Gebruik de aanvraagmethode DELETE om een ​​verwijderbewerking op een webserver uit te voeren. Een verwijderverzoek verwijdert de resource die wordt geïdentificeerd door de URI. Een DELETE-verzoek in Go ziet er als volgt uit:

funcVerwijder gebruiker(ID kaart snaar) {
fmt. Println("Gebruiker verwijderen...")
// maak een DELETE-verzoek aan de API om de gebruiker te verwijderen
apiUrl := " https://reqres.in/api/users/" + identiteitskaart

// maak een nieuw http-verzoek aan
verzoek, fout := http. Nieuw verzoek("VERWIJDEREN", apiUrl, nihil)
verzoek. Koptekst. Set("Content-Type", "toepassing/json; tekenset=utf-8")

klant := &http. Cliënt{}
reactie, fout := klant. Doen (verzoek)
als fout!= nihil {
fmt. Println (fout)
}

fmt. Println("Toestand: ", antwoord. Toestand)
}

Een DELETE-verzoek accepteert noch retourneert een body, vandaar dat het niet nodig is om het JSON-verzoek en de antwoordbody te parseren of te formatteren. Het antwoord retourneert alleen een status om succes of falen aan te geven. Zo ziet een voorbeeldaanroep van de functie eruit met zijn uitvoer:

funcvoornaamst() {
fmt. Println("WISSEN-verzoek aan het maken...")
Verwijder gebruiker("2")
}

Uitgang:

Bespaar tijd door gebruik te maken van de http. Na() En http. Krijgen() methodes uit de net/http pakket te maken NA En KRIJGEN aanvragen rechtstreeks, zonder gebruik te maken van de Nieuw verzoek() functie en de Cliënt{} structuur om het verzoek afzonderlijk te maken en te doen. Bekijk de net/http-documentatie voor meer informatie.

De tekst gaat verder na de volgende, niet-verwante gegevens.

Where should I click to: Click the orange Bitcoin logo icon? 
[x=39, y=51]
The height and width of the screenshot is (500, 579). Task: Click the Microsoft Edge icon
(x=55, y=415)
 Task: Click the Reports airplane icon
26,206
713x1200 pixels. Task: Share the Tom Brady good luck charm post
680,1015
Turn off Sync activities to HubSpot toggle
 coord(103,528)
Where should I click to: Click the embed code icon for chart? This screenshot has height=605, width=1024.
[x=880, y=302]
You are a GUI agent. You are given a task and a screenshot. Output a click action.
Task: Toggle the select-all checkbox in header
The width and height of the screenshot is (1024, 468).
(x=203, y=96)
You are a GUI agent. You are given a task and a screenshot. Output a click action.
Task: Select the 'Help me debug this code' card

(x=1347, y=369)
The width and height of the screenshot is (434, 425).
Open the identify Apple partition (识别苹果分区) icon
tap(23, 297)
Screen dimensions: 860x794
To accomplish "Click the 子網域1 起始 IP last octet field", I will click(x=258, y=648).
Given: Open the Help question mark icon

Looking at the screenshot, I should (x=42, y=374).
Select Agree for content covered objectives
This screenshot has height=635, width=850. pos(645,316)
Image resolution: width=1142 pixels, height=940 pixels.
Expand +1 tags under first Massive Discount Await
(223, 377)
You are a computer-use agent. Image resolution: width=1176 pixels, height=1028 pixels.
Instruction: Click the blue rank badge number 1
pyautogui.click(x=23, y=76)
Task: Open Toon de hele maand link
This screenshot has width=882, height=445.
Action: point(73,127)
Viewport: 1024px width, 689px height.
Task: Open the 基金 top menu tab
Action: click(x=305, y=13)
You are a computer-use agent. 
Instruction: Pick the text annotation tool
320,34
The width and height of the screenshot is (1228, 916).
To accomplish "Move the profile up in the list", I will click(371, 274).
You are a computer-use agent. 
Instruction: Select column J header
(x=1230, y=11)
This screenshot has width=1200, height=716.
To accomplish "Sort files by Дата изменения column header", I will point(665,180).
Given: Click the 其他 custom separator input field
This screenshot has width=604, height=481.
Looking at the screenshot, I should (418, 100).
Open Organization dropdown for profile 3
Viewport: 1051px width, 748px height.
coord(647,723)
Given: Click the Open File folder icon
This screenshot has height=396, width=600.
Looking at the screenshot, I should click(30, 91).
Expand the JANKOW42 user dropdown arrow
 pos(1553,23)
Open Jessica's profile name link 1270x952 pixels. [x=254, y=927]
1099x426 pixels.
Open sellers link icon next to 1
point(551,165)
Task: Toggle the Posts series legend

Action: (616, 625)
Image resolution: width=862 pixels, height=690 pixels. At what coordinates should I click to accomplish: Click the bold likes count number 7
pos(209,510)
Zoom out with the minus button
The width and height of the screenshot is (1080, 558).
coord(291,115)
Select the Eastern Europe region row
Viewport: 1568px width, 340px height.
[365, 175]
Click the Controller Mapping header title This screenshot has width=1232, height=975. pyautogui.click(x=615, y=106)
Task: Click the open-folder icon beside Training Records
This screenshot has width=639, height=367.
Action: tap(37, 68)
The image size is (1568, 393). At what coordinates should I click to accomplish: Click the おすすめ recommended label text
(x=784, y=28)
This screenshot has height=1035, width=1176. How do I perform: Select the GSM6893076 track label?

HTTP-verzoeken doen in Go-applicaties

De http pakket in Go biedt alles wat nodig is om HTTP-verzoeken te doen en reacties in Go-applicaties af te handelen. Met de functies en structuren die door het pakket worden geboden, kunt u verschillende soorten verzoeken maken en verzenden, zoals GET, POST, PUT, DELETE en nog veel meer.

Dit maakt het gemakkelijk om webapplicaties in Go te bouwen die kunnen communiceren met andere webservices en API's. Een goede manier om te krijgen meer vertrouwd met het doen van HTTP-verzoeken in Go is door een applicatie te bouwen die verzoeken doet aan een andere REST API van de jouwe.